Report each line of the entries that contains the word "agent", copied in full.

### DATA SECTION
◆ ◆ ◆
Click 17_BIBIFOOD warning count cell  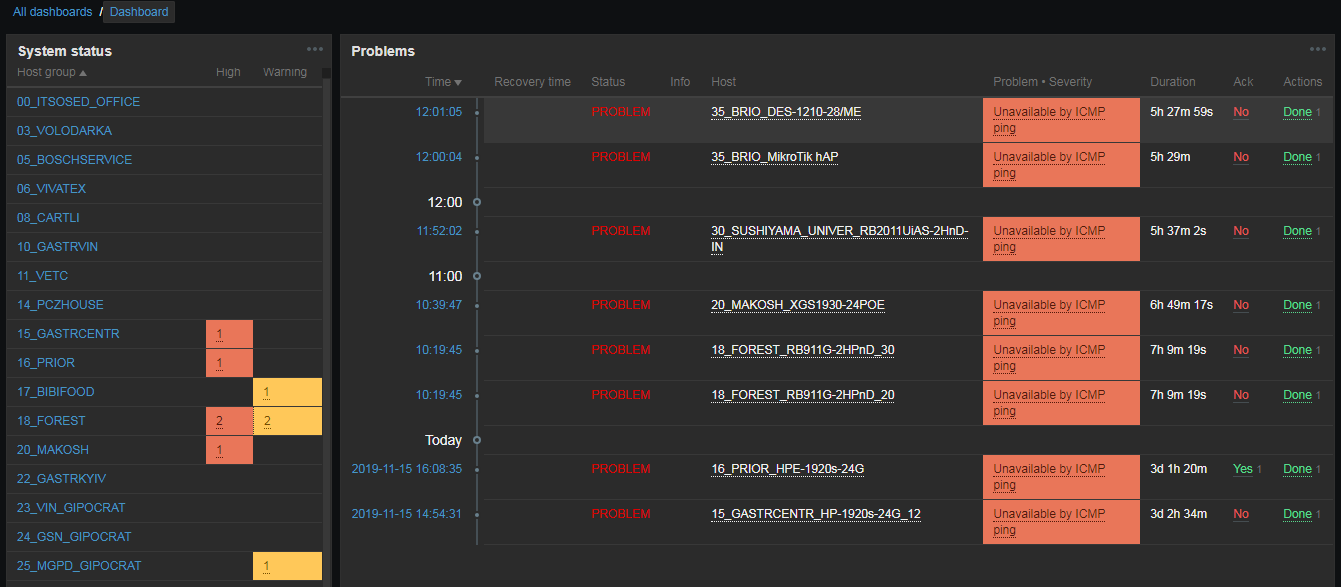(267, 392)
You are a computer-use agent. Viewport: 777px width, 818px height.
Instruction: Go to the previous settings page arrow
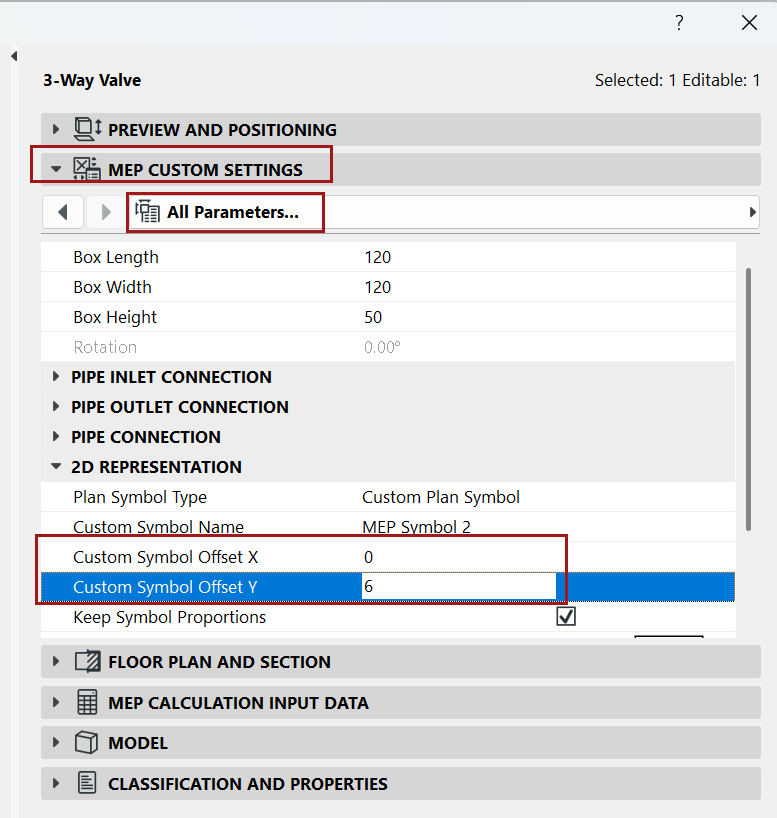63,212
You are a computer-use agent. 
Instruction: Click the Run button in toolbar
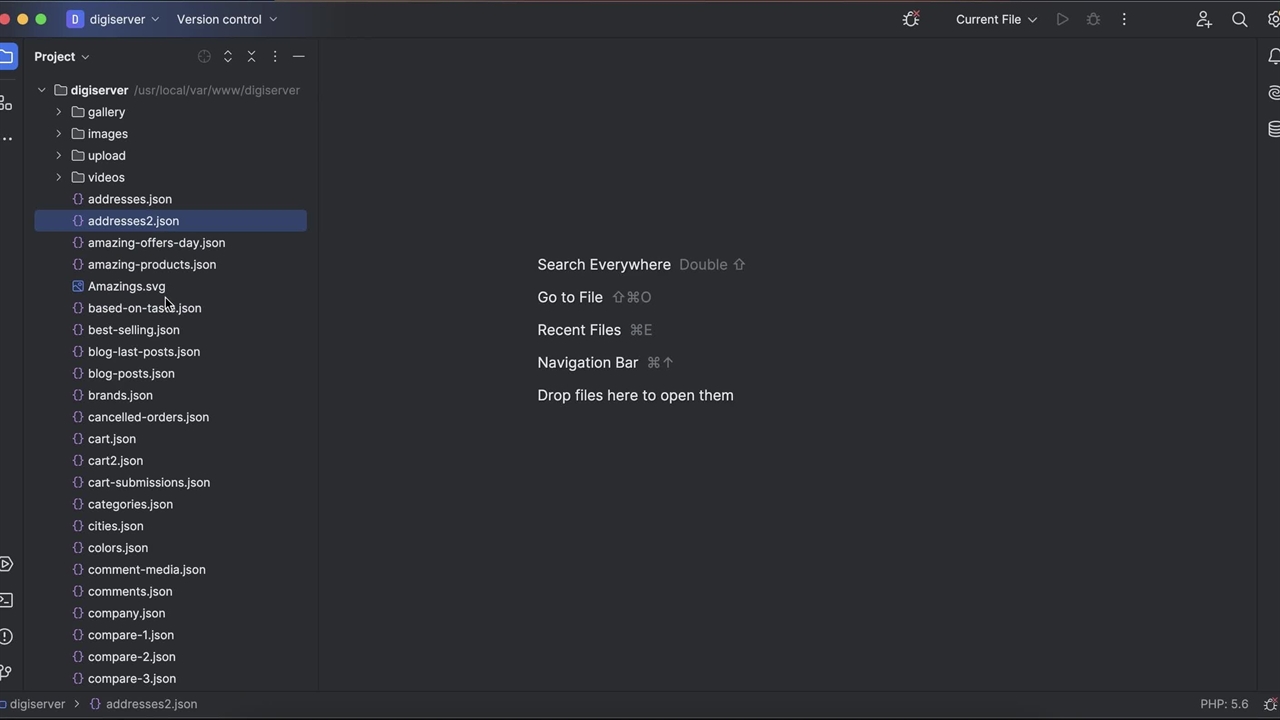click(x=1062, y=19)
◆ ◆ ◆
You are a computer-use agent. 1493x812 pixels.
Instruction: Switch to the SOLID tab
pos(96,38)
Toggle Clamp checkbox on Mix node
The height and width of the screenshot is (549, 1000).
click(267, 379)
◆ ◆ ◆
### RESULT
You are a computer-use agent. Viewport: 777px width, 818px height.
You are a computer-use agent. 
You are a computer-use agent. 1493x812 pixels.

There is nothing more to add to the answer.